**Instructions for the task:**
Set out the listing below as a Markdown table with two columns, Row and Line. Give each line its row number and leave out the blank lines.

**Material:**
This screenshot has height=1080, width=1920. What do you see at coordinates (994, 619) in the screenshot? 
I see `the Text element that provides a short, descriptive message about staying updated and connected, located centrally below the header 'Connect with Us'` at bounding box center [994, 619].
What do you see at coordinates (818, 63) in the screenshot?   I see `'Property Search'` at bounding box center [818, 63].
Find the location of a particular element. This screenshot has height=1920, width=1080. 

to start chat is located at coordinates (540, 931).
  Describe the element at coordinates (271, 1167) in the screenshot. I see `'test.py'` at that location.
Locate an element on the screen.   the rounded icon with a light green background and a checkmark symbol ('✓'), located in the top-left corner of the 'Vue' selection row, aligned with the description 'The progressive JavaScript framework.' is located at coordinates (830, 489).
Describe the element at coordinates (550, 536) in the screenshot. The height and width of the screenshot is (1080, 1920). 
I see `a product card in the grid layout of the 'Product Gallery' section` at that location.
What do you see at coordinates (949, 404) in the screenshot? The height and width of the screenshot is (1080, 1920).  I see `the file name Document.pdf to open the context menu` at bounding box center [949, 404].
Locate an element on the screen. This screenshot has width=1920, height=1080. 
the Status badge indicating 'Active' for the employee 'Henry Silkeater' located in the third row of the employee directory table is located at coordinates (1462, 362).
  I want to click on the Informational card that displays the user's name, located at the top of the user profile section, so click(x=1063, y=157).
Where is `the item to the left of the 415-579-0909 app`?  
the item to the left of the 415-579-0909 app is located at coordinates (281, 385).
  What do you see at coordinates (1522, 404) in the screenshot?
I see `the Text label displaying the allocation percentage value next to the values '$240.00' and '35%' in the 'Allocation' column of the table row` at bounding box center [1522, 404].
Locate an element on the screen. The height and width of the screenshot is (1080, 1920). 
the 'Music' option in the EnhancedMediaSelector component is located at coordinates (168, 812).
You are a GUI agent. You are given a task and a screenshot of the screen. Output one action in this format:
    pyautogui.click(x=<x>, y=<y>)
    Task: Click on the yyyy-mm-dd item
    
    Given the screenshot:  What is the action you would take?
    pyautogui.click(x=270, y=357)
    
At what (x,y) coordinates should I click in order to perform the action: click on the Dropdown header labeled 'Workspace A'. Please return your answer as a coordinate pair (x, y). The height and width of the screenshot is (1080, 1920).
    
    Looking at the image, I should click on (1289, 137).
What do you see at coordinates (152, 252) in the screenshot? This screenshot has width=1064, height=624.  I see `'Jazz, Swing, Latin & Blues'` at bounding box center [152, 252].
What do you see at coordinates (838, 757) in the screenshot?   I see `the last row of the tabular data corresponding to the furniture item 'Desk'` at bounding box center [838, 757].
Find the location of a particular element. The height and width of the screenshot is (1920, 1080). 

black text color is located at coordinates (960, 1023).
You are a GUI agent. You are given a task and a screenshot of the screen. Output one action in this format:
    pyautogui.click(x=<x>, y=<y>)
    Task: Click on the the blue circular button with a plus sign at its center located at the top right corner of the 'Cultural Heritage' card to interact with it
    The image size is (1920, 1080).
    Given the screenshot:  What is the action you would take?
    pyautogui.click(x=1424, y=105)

**Exercise solution:**
| Row | Line |
|---|---|
| 1 | This screenshot has height=1080, width=1920. What do you see at coordinates (994, 619) in the screenshot?  |
| 2 | I see `the Text element that provides a short, descriptive message about staying updated and connected, located centrally below the header 'Connect with Us'` at bounding box center [994, 619]. |
| 3 | What do you see at coordinates (818, 63) in the screenshot?   I see `'Property Search'` at bounding box center [818, 63]. |
| 4 | Find the location of a particular element. This screenshot has height=1920, width=1080.  |
| 5 | to start chat is located at coordinates (540, 931). |
| 6 |   Describe the element at coordinates (271, 1167) in the screenshot. I see `'test.py'` at that location. |
| 7 | Locate an element on the screen.   the rounded icon with a light green background and a checkmark symbol ('✓'), located in the top-left corner of the 'Vue' selection row, aligned with the description 'The progressive JavaScript framework.' is located at coordinates (830, 489). |
| 8 | Describe the element at coordinates (550, 536) in the screenshot. The height and width of the screenshot is (1080, 1920).  |
| 9 | I see `a product card in the grid layout of the 'Product Gallery' section` at that location. |
| 10 | What do you see at coordinates (949, 404) in the screenshot? The height and width of the screenshot is (1080, 1920).  I see `the file name Document.pdf to open the context menu` at bounding box center [949, 404]. |
| 11 | Locate an element on the screen. This screenshot has width=1920, height=1080.  |
| 12 | the Status badge indicating 'Active' for the employee 'Henry Silkeater' located in the third row of the employee directory table is located at coordinates (1462, 362). |
| 13 |   I want to click on the Informational card that displays the user's name, located at the top of the user profile section, so click(x=1063, y=157). |
| 14 | Where is `the item to the left of the 415-579-0909 app`?   |
| 15 | the item to the left of the 415-579-0909 app is located at coordinates (281, 385). |
| 16 |   What do you see at coordinates (1522, 404) in the screenshot? |
| 17 | I see `the Text label displaying the allocation percentage value next to the values '$240.00' and '35%' in the 'Allocation' column of the table row` at bounding box center [1522, 404]. |
| 18 | Locate an element on the screen. The height and width of the screenshot is (1080, 1920).  |
| 19 | the 'Music' option in the EnhancedMediaSelector component is located at coordinates (168, 812). |
| 20 | You are a GUI agent. You are given a task and a screenshot of the screen. Output one action in this format: |
| 21 |     pyautogui.click(x=<x>, y=<y>) |
| 22 |     Task: Click on the yyyy-mm-dd item |
| 23 |     Given the screenshot:  What is the action you would take? |
| 24 |     pyautogui.click(x=270, y=357) |
| 25 | At what (x,y) coordinates should I click in order to perform the action: click on the Dropdown header labeled 'Workspace A'. Please return your answer as a coordinate pair (x, y). The height and width of the screenshot is (1080, 1920). |
| 26 |     Looking at the image, I should click on (1289, 137). |
| 27 | What do you see at coordinates (152, 252) in the screenshot? This screenshot has width=1064, height=624.  I see `'Jazz, Swing, Latin & Blues'` at bounding box center [152, 252]. |
| 28 | What do you see at coordinates (838, 757) in the screenshot?   I see `the last row of the tabular data corresponding to the furniture item 'Desk'` at bounding box center [838, 757]. |
| 29 | Find the location of a particular element. The height and width of the screenshot is (1920, 1080).  |
| 30 | black text color is located at coordinates (960, 1023). |
| 31 | You are a GUI agent. You are given a task and a screenshot of the screen. Output one action in this format: |
| 32 |     pyautogui.click(x=<x>, y=<y>) |
| 33 |     Task: Click on the the blue circular button with a plus sign at its center located at the top right corner of the 'Cultural Heritage' card to interact with it |
| 34 |     The image size is (1920, 1080). |
| 35 |     Given the screenshot:  What is the action you would take? |
| 36 |     pyautogui.click(x=1424, y=105) |